WHAT THE TASK REQUIRES. Both ends included, set down the lines from the line containing "You are a computer-use" through the last line of the records below, without pictures.

§ §

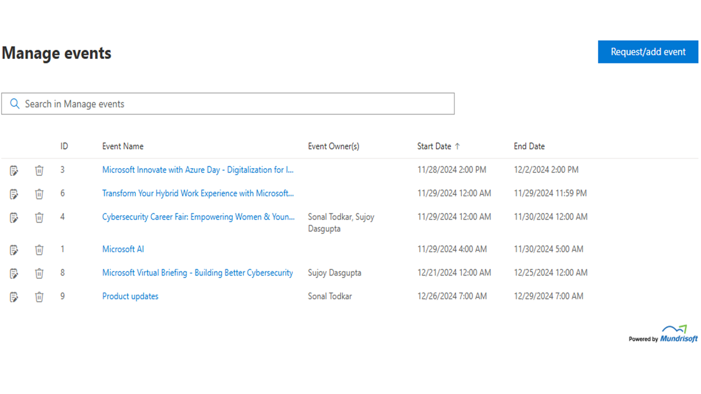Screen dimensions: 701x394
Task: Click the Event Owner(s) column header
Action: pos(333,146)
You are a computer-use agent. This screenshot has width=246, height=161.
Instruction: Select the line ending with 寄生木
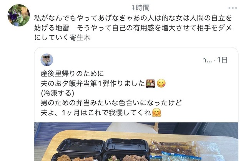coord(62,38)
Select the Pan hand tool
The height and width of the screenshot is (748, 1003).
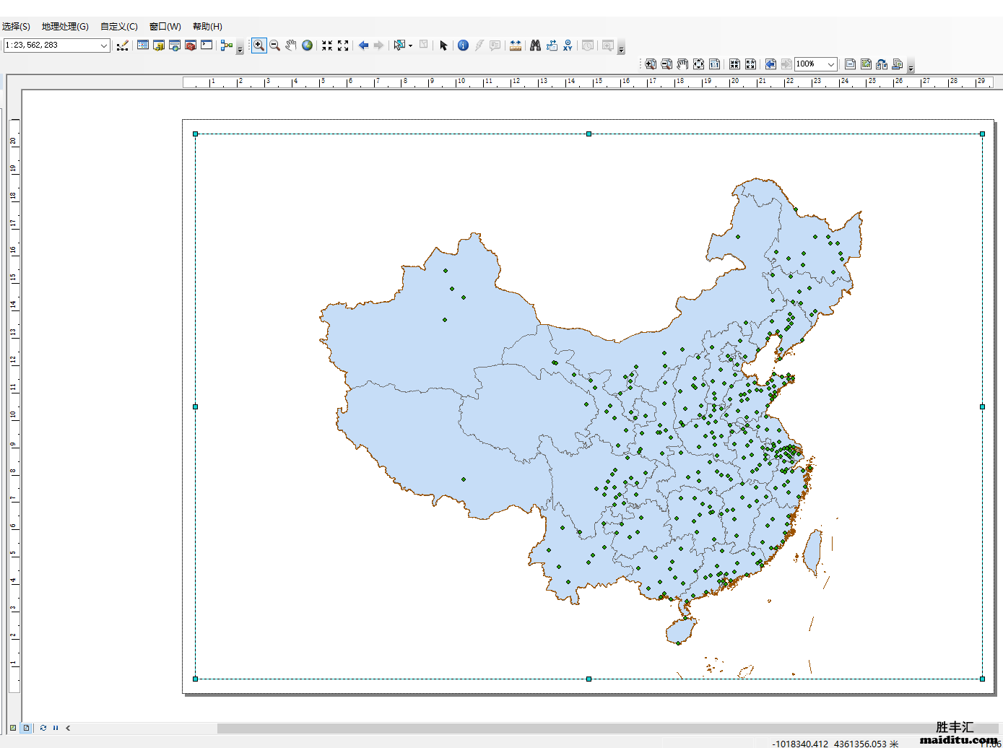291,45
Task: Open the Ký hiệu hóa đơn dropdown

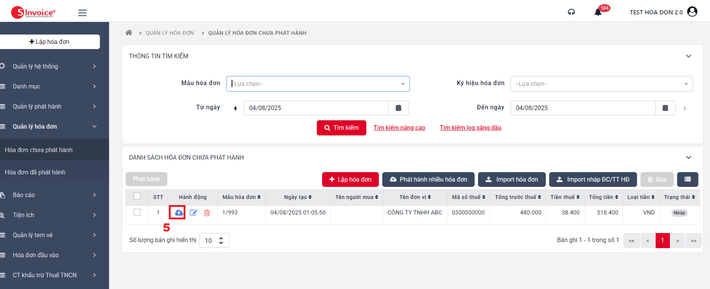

§ §

RESPONSE TO THE EXERCISE.
You are a computer-use agent. This screenshot has width=246, height=161.
Instruction: Select the line ending with 寄生木
coord(62,38)
Select the Pan hand tool
The height and width of the screenshot is (748, 1003).
291,45
Task: Open the Ký hiệu hóa đơn dropdown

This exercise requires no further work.